Trump retransmet trois vidéos anti-musulmans
WASHINGTON — Le président américain Donald Trump a retransmis mercredi sur son fil Twitter trois vidéos anti-musulmans mises en ligne par une politicienne britannique d’extrême droite, un geste rapidement décrié par des groupes de défense des droits civils de même que par un porte-parole de la première ministre britannique, Theresa May.
Les images avaient tout d’abord été diffusées par Jayda Fransen, la leader intérimaire du groupe Britain First.
Les vidéos montreraient des islamistes en colère qui poussent un adolescent en bas d’un toit et le battent à mort, un musulman qui détruit une statue de la Vierge Marie, et un immigrant musulman qui attaque un jeune Néerlandais handicapé.
Le porte-parole de Theresa May, James Slack, a déclaré que Britain First cherche à diviser les communautés en utilisant «des récits haineux qui répandent des mensonges et attisent les tensions».
Il a ajouté que le président américain avait eu tort de retransmettre ces vidéos.
Le bureau de Mme May a toutefois confirmé que Donald Trump était toujours officiellement invité à visiter le Royaume-Uni, bien que des élus de l’opposition réclament l’annulation de la visite.
Mme Fransen a rapidement remercié M. Trump d’avoir retransmis les vidéos, en rappelant que le président américain avait un auditoire de 44 millions de personnes sur Twitter. Elle a aussi demandé à Dieu de bénir M. Trump et les États-Unis.
Britain First est un groupe d’extrême droite qui s’oppose au multiculturalisme et dénonce ce qu’il appelle «l’islamisation» du Royaume-Uni.

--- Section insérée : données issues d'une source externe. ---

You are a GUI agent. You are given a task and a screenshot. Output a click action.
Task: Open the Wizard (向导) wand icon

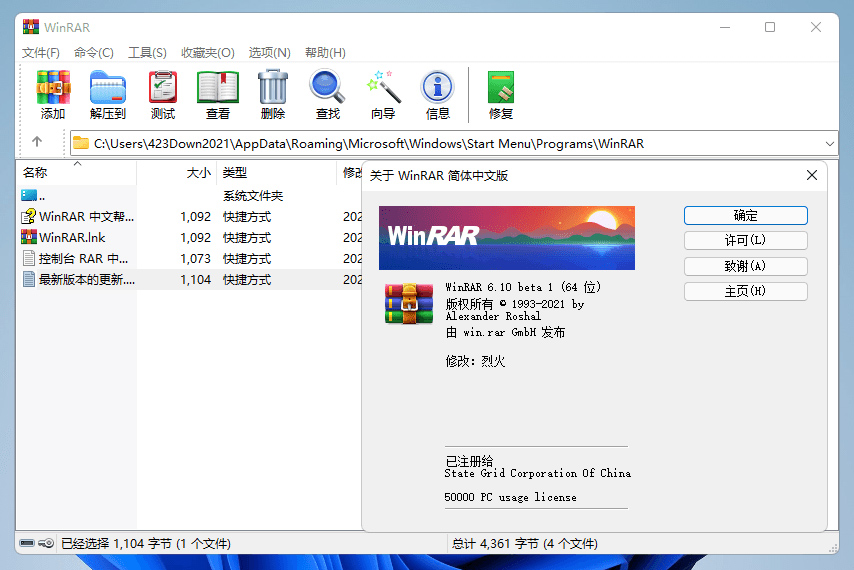pyautogui.click(x=383, y=89)
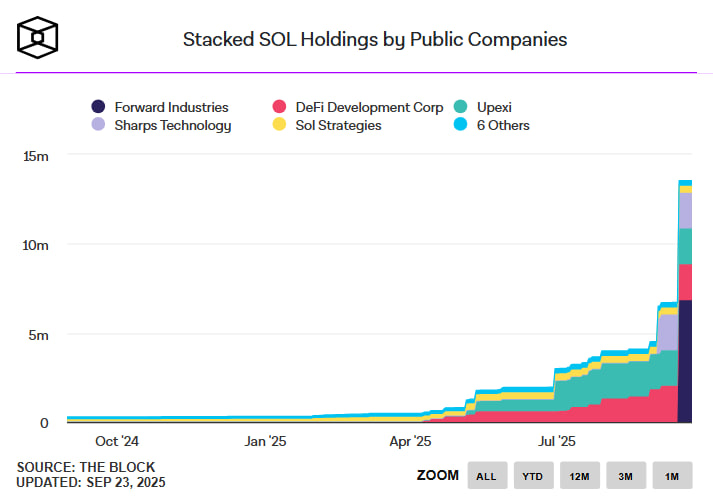Click the 6 Others blue legend dot
The image size is (713, 500).
tap(461, 125)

Il n’a remporté qu’un succès mitigé lors d’élections locales et nationales, et fait campagne contre la construction et l’agrandissement de mosquées.

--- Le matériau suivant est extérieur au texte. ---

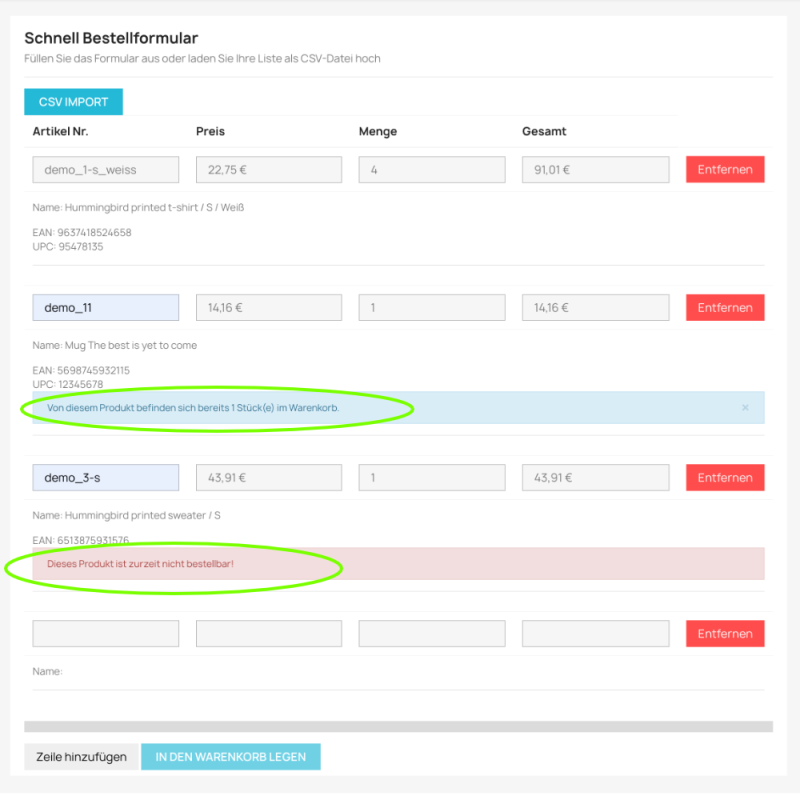Click the empty Menge field in last row
This screenshot has width=800, height=800.
(x=431, y=633)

M. Trump n’a pas expliqué pourquoi il avait retransmis ces vidéos. La porte-parole de la Maison-Blanche, Sarah Huckabee Sanders, a défendu ses publications, affirmant que le président «veut promouvoir une forte défense des frontières et de la sécurité nationale».

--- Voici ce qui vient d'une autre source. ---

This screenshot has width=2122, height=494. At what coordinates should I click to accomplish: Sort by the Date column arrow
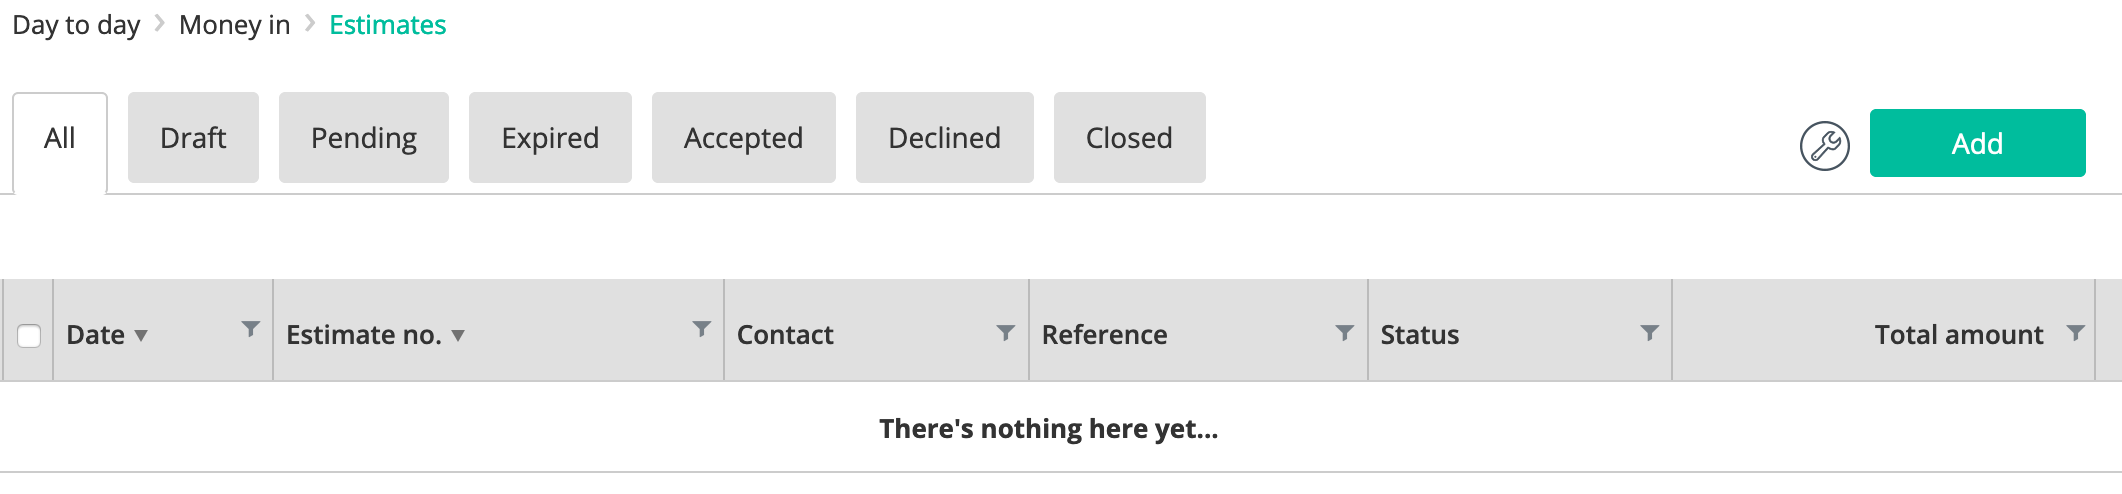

Lorsqu’on lui a demandé si le président avait la responsabilité de vérifier les contenus qu’il publie, Mme Sanders a répondu: «Qu’il s’agisse ou non d’une vraie vidéo, la menace est réelle et c’est ce dont parle le président.»
La porte-parole a ajouté que Mme May et les autres leaders du monde «savent qu’il s’agit de véritables menaces».
«Alimenter la peur et les préjugés»
Le Conseil des relations américano-islamiques a condamné les gazouillis du président. Son patron, Nihad Awad, a indiqué par communiqué que M. Trump «dit clairement à ses partisans qu’ils devraient détester l’islam et les musulmans».
M. Awad s’est ensuite adressé directement à M. Trump sur Twitter en déclarant que son organisation avait recensé 3296 incidents anti-musulmans depuis le début de l’année, «et pourtant, vous n’avez pas dit un seul mot. Quel président.»
L’Union américaine des libertés civiles (ACLU) a lancé sur Twitter que «le préjugé de M. Trump face aux musulmans devient de plus en plus clair — avec le gazouillis d’aujourd’hui qui est destiné à alimenter la peur et les préjugés, avec des énoncés comme « l’islam nous déteste », et avec chaque version de l’interdit sur les musulmans».
L’ancien chef du Ku Klux Klan, David Duke, a applaudi les vidéos, écrivant sur Twitter: «M. Trump retransmet des vidéos d’un enfant handicapé, en Europe, qui se fait battre par des migrants, et des Blancs qui se font lancer en bas d’un toit puis qui sont battus à mort, il est condamné parce qu’il nous montre ce que les médias de fausses nouvelles ne nous montrent pas.»
La leader intérimaire du groupe Britain First a eu de multiples démêlés avec la justice au fil des ans pour des incidents à caractère raciste. Elle a été reconnue coupable de harcèlement l’an dernier pour avoir hurlé des insultes à une musulmane qui portait un hijab. Elle est actuellement en liberté sous caution.
Au moins un observateur, l’animateur de télévision britannique Piers Morgan, a rappelé que l’authenticité des vidéos partagées par M. Trump n’avait jamais été prouvée.
M. Trump veut interdire l’immigration en provenance de certains pays majoritairement musulmans.